The intestinal microbiota plays a central role in the development of many chronic inflammatory diseases including inflammatory bowel disease. Accordingly, we recently demonstrated that administration of substances that alter microbiota composition, including the dietary emulsifiers polysorbate 80 (P80) and carboxymethylcellulose (CMC), promotes such inflammatory disorders. However, because inflammation itself impacts microbiota composition, it is very difficult to discern the extent to which these compounds or other substances act directly upon the microbiota versus acting on host parameters that promote inflammation, which subsequently reshapes impacts the microbiota. Our goal was to investigate if, and how, emulsifiers directly impact upon the microbiota in the absence of a host response.Methods:
The M-SHIME (Mucosal Simulator of the Gastrointestinal Microbial Ecosystem) model was used to examine the effects of emulsifiers on the human microbiota in vitro. After a stabilization period of 7 days, this dynamic human gut model was treated with emulsifiers (Carboxymethylcellulose [CMC] or Polysorbate-80 [P80], various concentrations between 0.00% and 1.00%). Microbiota composition, meta-transcriptomic and pro-inflammatory potential (Flagellin and LPS loads) were analyzed. In vitro emulsifier-treated human microbiota were transplanted to germfree recipient animals, with subsequent intestinal inflammation analyzed.Results:
Both P80 and CMC acted directly upon human microbiota to increase its pro-inflammatory potential, as revealed by increased levels of bioactive flagellin. The CMC-induced increase in flagellin was rapid (1 d) and driven by altered microbiota gene expression. In contrast, the P80-induced flagellin increase occurred more slowly and was closely associated with altered species composition. Transfer of both emulsifier-treated M-SHIME microbiotas to germ-free recipient mice recapitulated many of the host and microbial alterations observed in mice directly treated with emulsifiers, and especially the development of intestinal inflammation.Conclusions:
Both emulsifiers directly acted upon the microbiota to increase its pro-inflammatory potential, indicating that at least a portion of the effects of emulsifiers in vivo results from direct action of these compounds on the microbiota.
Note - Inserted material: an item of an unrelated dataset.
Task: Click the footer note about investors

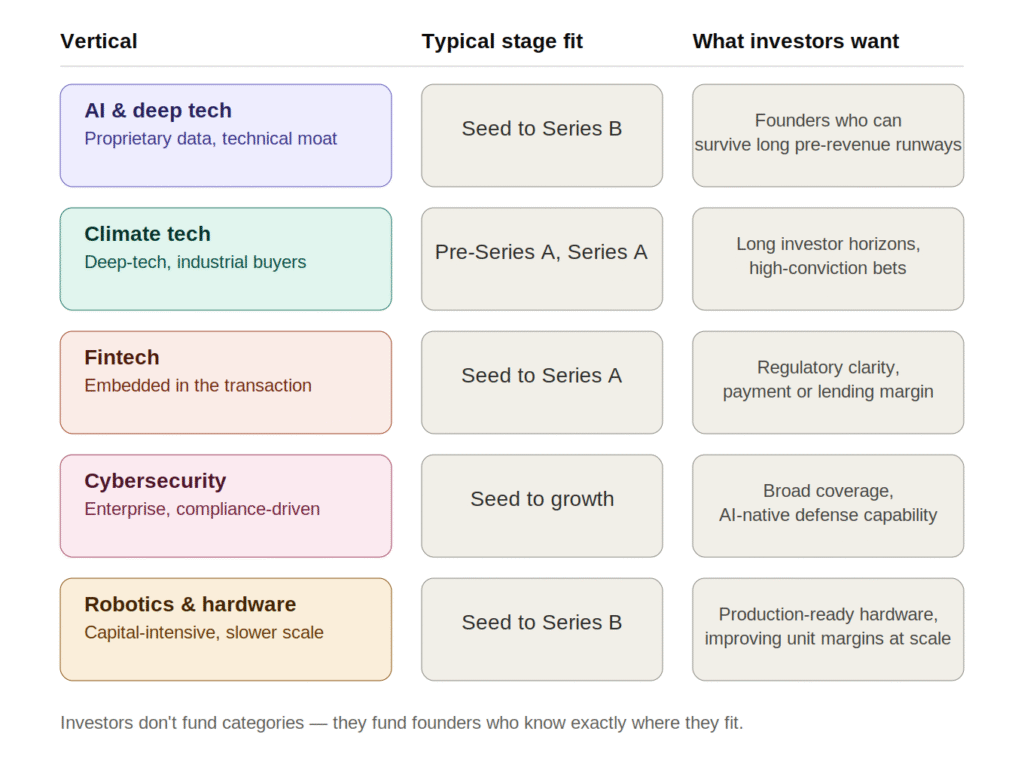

The mechanisms by which P80 and CMC act are distinct, with P80 altering the composition of the microbiota, favoring species expressing high level of flagellin, whereas CMC increase the pro-inflammatory potential of the microbiota in a composition independent manner, by inducing expression of motility genes. These results suggest that the microbiota may be a key direct target of these commonly used food additives able to drive chronic intestinal inflammation.